## [What is asked]
Pick out every line in the data below that contains the string "column", and copy each one. Case matters.

## [Supplied information]
........

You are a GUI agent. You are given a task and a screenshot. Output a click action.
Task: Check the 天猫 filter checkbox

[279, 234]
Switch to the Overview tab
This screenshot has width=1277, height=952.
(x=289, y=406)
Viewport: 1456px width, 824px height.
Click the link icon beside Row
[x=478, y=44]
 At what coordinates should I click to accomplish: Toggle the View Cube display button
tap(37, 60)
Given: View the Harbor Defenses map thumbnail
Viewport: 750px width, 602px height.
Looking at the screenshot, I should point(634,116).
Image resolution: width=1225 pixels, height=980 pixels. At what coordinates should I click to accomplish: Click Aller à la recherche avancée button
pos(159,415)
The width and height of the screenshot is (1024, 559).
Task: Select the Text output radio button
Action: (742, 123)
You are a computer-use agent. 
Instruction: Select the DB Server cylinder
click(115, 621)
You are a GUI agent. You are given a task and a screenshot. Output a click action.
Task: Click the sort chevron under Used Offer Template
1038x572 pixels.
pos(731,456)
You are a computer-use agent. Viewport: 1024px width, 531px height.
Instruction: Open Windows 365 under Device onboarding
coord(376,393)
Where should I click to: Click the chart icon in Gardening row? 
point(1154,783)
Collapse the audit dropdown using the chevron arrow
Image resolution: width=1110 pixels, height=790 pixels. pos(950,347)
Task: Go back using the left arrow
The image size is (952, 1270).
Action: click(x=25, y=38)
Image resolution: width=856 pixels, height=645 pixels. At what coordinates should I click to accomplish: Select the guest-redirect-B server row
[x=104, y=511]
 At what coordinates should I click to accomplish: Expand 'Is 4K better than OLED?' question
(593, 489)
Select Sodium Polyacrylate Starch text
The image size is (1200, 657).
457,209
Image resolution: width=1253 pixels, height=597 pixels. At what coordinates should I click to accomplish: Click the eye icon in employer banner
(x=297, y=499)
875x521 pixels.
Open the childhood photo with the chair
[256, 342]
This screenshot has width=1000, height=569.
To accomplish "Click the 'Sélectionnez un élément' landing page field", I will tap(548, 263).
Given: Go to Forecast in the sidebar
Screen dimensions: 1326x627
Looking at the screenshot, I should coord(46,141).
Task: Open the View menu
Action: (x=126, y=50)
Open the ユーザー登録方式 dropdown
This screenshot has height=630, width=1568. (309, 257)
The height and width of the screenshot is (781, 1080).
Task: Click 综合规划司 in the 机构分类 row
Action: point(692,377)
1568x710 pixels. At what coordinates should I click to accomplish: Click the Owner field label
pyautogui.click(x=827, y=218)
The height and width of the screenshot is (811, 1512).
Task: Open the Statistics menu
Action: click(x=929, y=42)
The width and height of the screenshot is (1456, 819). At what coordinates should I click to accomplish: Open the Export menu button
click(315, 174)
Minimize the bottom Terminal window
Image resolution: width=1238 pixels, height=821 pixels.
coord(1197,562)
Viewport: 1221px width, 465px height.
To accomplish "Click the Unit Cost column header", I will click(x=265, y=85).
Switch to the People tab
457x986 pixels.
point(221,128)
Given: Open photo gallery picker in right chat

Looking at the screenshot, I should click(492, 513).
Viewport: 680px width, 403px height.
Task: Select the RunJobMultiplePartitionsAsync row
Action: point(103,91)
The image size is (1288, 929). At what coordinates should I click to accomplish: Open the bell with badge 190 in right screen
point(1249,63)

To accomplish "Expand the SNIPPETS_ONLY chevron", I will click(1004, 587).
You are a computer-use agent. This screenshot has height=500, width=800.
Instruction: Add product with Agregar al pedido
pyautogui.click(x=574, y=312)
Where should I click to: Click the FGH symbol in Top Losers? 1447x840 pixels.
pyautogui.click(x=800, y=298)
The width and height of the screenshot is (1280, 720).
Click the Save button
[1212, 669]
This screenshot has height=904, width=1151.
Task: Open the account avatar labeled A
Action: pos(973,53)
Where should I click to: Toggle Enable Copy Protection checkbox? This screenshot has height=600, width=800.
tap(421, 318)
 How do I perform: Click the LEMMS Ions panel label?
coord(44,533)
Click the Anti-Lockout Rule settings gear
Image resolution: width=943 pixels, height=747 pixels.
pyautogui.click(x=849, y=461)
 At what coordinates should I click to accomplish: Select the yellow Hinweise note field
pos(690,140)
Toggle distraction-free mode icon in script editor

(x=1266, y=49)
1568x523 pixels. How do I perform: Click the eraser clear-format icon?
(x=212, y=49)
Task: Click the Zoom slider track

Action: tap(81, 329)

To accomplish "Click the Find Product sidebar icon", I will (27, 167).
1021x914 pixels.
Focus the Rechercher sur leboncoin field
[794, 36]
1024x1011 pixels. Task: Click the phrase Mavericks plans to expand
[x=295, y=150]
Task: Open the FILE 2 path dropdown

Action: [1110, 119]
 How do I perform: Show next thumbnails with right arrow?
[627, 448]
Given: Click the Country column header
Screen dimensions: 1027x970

........

## [Answer to the task]
To accomplish "Click the Unit Cost column header", I will click(x=265, y=85).
Given: Click the Country column header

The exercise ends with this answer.